Patreon won't allow AI bots to scrape content anymore
What's the story
Patreon, a popular platform for creators, is taking strong action against artificial intelligence (AI) bots scraping its content for training purposes. The company has announced a partnership with internet infrastructure provider Cloudflare to directly block access to AI bots. These bots are often used to train their AI models on creators' work without any permission.
Evolution
Evolution of AI scraping
Patreon says the need for these enhanced measures comes from the evolution of AI scraping since it first implemented deterrents in 2023.
The platform's paywall has long kept much of creators' content out of crawlers' reach.

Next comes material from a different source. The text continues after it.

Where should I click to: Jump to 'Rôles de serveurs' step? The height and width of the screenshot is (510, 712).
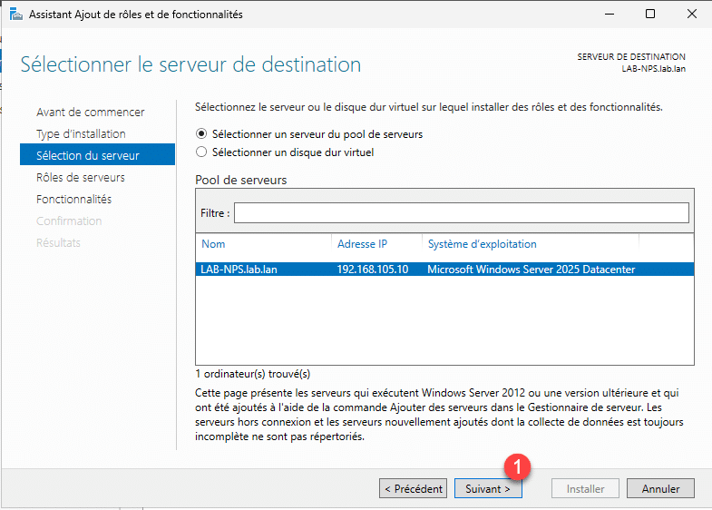[81, 177]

However, with new discovery tools like a revamped Home Feed and tweet-like Quips, more content could now be exposed to crawlers.
Restriction
Cloudflare's tools for web publishers
To tackle the issue of AI scraping, Cloudflare now provides tools for website publishers to restrict AI bots.
These include a marketplace that lets websites charge AI bots for scraping, called Pay Per Crawl.
Earlier this month, the company updated its policies to block "mixed-use" crawlers (those that index and train on a website's content) by default on any pages with ads.
Collaboration
Patreon's new policies
Patreon is extending its collaboration with Cloudflare to leverage the latter's AI Crawl Control technology for updating its AI policies and enforcement tools.
The platform is not just asking AI crawlers to refrain from scraping content using robots.txt files, but is actively blocking them now.
"Consent shouldn't depend on whether a scraper chooses to behave," a blog post from Patreon read.